Solving a quadratic equation is very much the same.

On the left you have your quadratic equation. You want to get over to the solution, on the right. Factoring, complete the square, and quadratic formula give you three potential paths to get there.

Sometimes, when you take the factoring route, you find that your equation can't be factored. When this happens, its like a road closed sign on the path to your solution. The solution is still there, but you'll have to take a different route to get to it.

Other times, when you're completing the square, you run into a bunch of fractions. We aren't afraid of fractions here, but they can turn an otherwise straight path to the solution into a long and winding road. If we're looking for the most efficient way to get there, we want to avoid this situation.

Then there's the quadratic formula. It may not always be the most efficient, but it always works. It is particularly useful for avoiding the road block and the winding road.

To follow up this discussion, I asked students to be in charge of road signs for these three paths. Your job is to put up some signs instructing people on which road to take. What do the signs say? Here is what one group created:

My favorite quadratic formula sign said "when you don't want to think about which road to take". They're not wrong.
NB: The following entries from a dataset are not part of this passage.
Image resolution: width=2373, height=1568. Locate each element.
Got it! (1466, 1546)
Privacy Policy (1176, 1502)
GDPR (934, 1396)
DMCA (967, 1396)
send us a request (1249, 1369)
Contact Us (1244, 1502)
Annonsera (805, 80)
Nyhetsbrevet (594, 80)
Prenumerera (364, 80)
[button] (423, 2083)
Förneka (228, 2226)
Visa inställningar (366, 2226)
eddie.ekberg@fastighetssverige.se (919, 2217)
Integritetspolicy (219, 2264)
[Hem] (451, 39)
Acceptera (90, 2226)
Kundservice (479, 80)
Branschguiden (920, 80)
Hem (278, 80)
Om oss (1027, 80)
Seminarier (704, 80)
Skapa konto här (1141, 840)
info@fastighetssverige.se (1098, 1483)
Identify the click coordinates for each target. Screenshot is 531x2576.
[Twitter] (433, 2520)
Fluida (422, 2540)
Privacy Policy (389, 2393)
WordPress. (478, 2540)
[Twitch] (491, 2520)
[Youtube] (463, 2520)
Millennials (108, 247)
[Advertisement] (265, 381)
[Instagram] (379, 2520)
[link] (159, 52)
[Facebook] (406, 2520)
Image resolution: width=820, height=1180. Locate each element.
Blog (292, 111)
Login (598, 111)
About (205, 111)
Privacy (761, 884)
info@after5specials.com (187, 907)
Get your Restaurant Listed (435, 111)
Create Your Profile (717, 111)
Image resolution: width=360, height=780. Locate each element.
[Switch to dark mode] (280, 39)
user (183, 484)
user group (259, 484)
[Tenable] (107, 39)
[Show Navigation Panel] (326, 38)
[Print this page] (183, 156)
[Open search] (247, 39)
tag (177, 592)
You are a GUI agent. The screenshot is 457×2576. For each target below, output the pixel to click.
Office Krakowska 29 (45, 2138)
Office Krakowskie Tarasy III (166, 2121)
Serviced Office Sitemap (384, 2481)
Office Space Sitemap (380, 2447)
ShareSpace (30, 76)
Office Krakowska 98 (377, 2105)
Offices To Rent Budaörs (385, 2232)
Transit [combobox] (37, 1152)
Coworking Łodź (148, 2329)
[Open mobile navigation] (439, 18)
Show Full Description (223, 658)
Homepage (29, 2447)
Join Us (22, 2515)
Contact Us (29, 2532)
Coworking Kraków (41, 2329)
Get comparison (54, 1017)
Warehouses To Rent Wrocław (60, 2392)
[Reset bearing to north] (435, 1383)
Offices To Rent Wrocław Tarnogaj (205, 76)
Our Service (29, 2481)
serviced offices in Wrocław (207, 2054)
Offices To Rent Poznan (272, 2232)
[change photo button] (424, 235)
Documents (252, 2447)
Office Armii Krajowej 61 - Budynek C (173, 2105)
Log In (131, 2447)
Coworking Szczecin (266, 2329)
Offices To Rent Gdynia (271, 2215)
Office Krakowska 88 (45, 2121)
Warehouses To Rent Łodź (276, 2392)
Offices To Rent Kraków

For a follow up activity, this card sort would be perfect.

## Tuesday, August 29, 2017

### Visionary

I always think its silly when people start a blog post by talking about how long its been since they've blogged, but . . . It's been over a year and that's probably worth mentioning. If any dear readers are still here, thanks for not giving up on me.

I'm starting the third week of a brand new school year. There have been some growing pains, but I will talk about those another day. I want to talk about one of our back-to-school inservice meetings. Our principals shared about the book Soup by Jon Gordon. At one point, they would describe a characteristic of a good teacher, and ask our groups of four to name one of our colleagues who most represents that quality.

One characteristic that was mentioned was "visionary". We were asked to name a colleague who is always evolving and learning new things, striving to get better. I was touched that many of my colleagues named me. This is the kind of teacher that I want to be and that I try to be, but I haven't felt particularly visionary in the past year(s). Even this year is off to a rough and chaotic start.

In all fairness, I've had a lot of life happen outside of the classroom. Our now two-year-old son has had multiple surgeries to repair his cleft lip and palate. Then last spring our family grew by one more through what can only be described as a surprise adoption. The rare and special nature of how our family has grown is not lost on us, and we are thankful.

Being parents of three (particularly the two littles) is exhausting. Some days are all about survival. I'm going to cut myself some slack for my absence from blogging, but still . . .

I've been thinking about how this is the place where my vision began . . . The blogosphere is where I began to be more adventurous as a teacher . . . trying new things . . . writing about them . . . learning from others. I thought if I came back here it might trigger what I've been missing.

So here I am . . . inspired by my colleagues' perspective of me, inspired by a gentle nudge from @druinok a few months ago, and inspired by watching TMC17 from afar. I could spend a few more hours re-reading and editing this post, but instead I'll #pushsend.